Now armed with a $100 million fund, the company is hoping to quickly scale up its portfolio, in part through the federal REO to Rental Initiative. A few weeks ago, Fannie Mae began the vetting process on investors looking to scoop up the 2,490 assets it put on the auction block. Builders of Hope is partnering with “a market buyer” in the auction, which takes place in April.

Though it’s focused on North Carolina, the nonprofit also has offices in Dallas/Fort Worth, where it owns 140 units, and New Orleans, where it owns 86 units. And just this year, it opened operations in Atlanta and Florida—two of the six markets in Fannie Mae’s initial REO-to-Rental auction.

“The market has created a particular dynamic that allows for the appropriate margins to be realized because of the devaluation of the real estate that we’re acquiring,” says Lew Schulman, president of Builders of Hope. “This is a great vehicle for us for entering new markets.”

While the company doesn’t engage in income-targeting, the areas in which it is active come with their own built-in Area Median Income demographics. But like many affordable housing organizations, it is focused on creating mixed-income “workforce housing” communities as a path toward neighborhood stabilization.

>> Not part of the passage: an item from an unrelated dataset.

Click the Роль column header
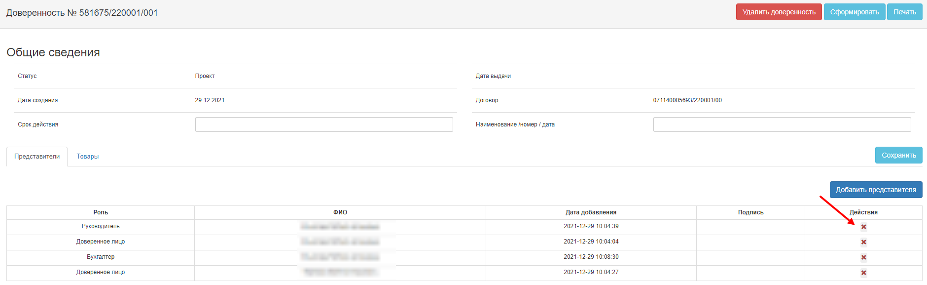Image resolution: width=927 pixels, height=285 pixels. 101,212
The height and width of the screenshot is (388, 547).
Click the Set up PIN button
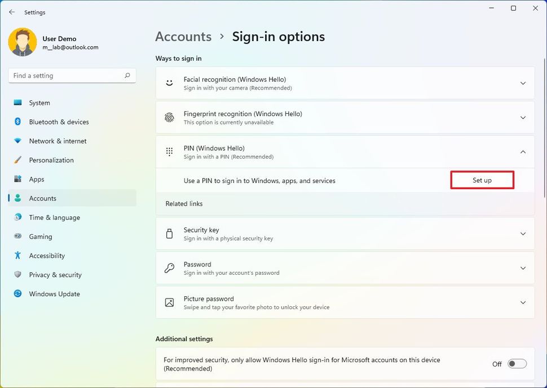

Lenders will sometimes donate REO properties and include a demolition budget—and some cities and states are looking for funds to demolish scores of old, vacant stock. To Welsh, that’s absurd. In her view, it’s a simple question of supply and demand. On one side sits hundreds of thousands of empty houses symbolizing the excess of the subprime mortgage industry. On the other side, there’s an overwhelming need for safe, decent affordable housing.

“There’s this really broad misconception out there that we don’t really need this housing inventory anymore: It’s vacant so lets just tear it down,” says Welsh. “That couldn’t be further from the truth. Half of the population is cost-burdened already when it comes to housing expenditures. Now is the time to take advantage of this inventory at a reduced cost and use it responsibly as a nation.”